─── The records ───

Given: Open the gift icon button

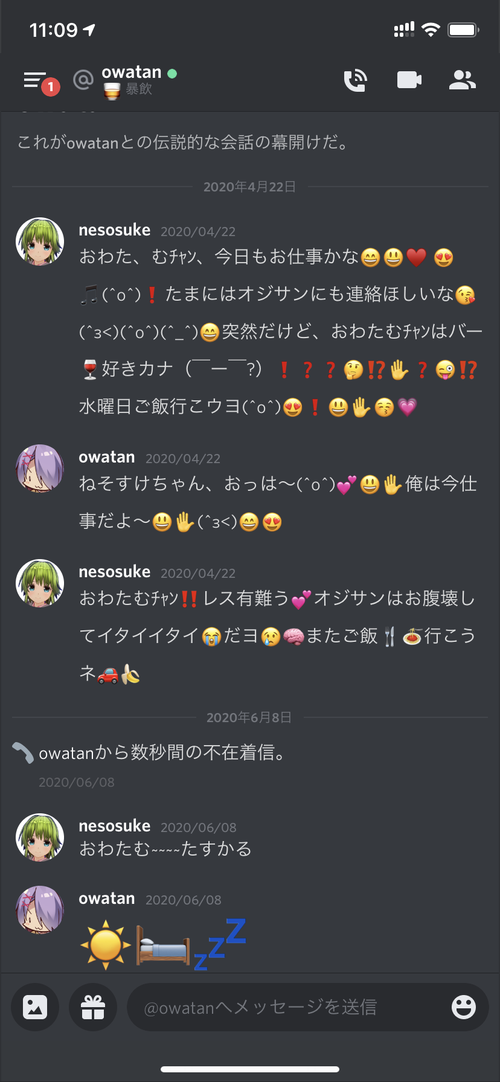Looking at the screenshot, I should 92,1007.
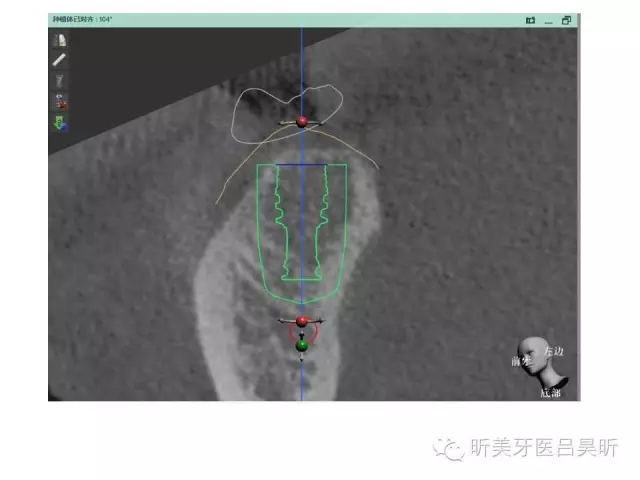Screen dimensions: 640x480
Task: Click the implant alignment status text
Action: pyautogui.click(x=83, y=20)
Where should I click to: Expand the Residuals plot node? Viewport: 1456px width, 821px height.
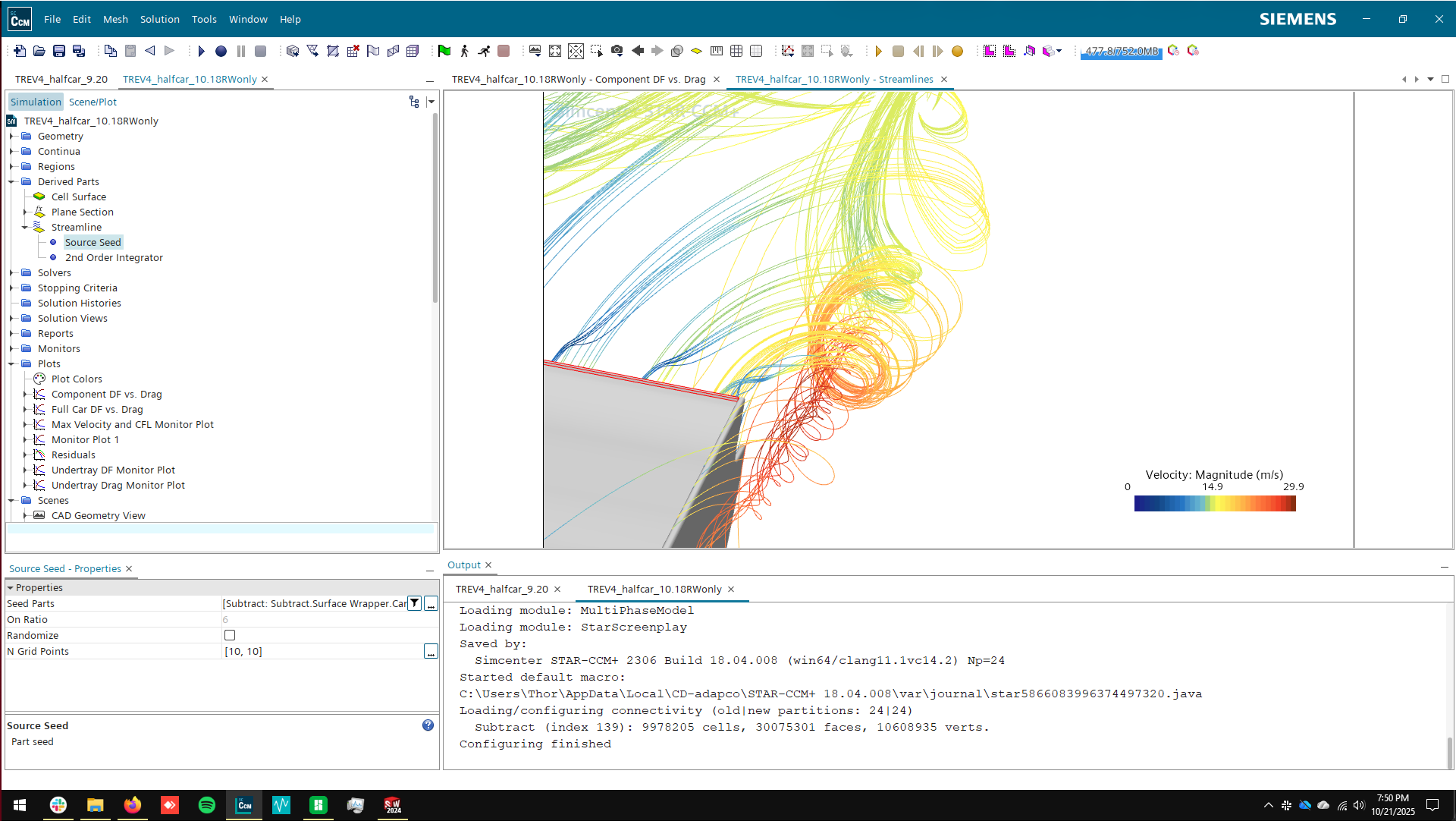coord(25,455)
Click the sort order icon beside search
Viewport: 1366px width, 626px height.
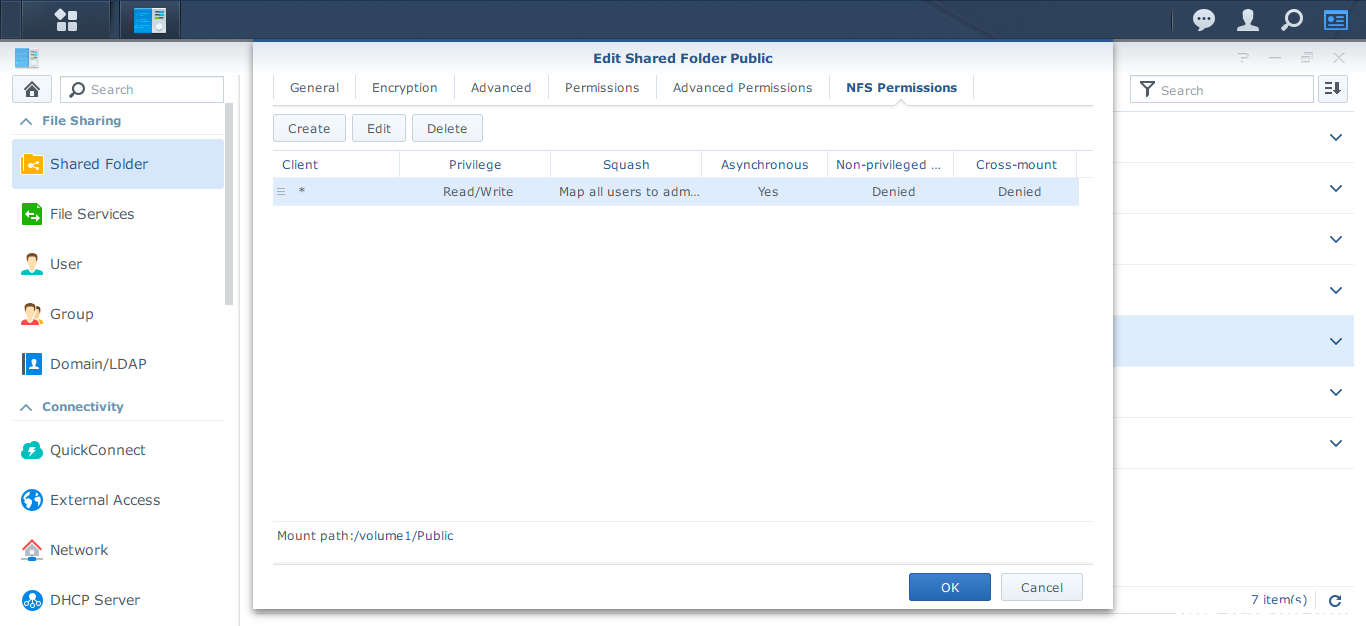pyautogui.click(x=1332, y=89)
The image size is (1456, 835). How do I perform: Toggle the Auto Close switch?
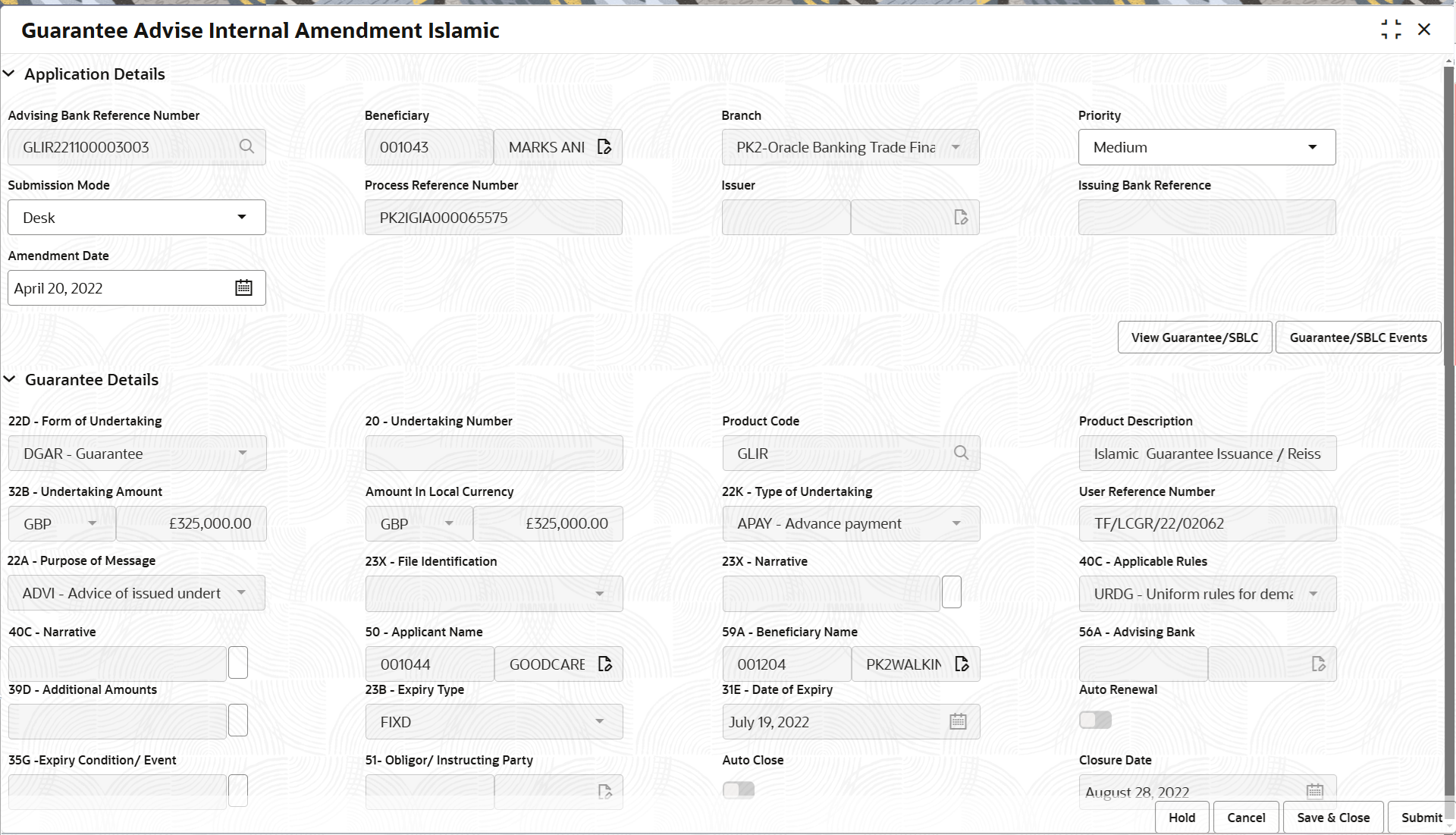(x=739, y=790)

───

Problem details:
Pull the written lines from all the items above, unchanged, and leave the pictures out.

Worked answer:
Given: Open the gift icon button

Looking at the screenshot, I should 92,1007.
Screen dimensions: 640x480
Task: Click the implant alignment status text
Action: pyautogui.click(x=83, y=20)
Where should I click to: Expand the Residuals plot node? Viewport: 1456px width, 821px height.
coord(25,455)
Click the sort order icon beside search
Viewport: 1366px width, 626px height.
pyautogui.click(x=1332, y=89)
The image size is (1456, 835). How do I perform: Toggle the Auto Close switch?
(x=739, y=790)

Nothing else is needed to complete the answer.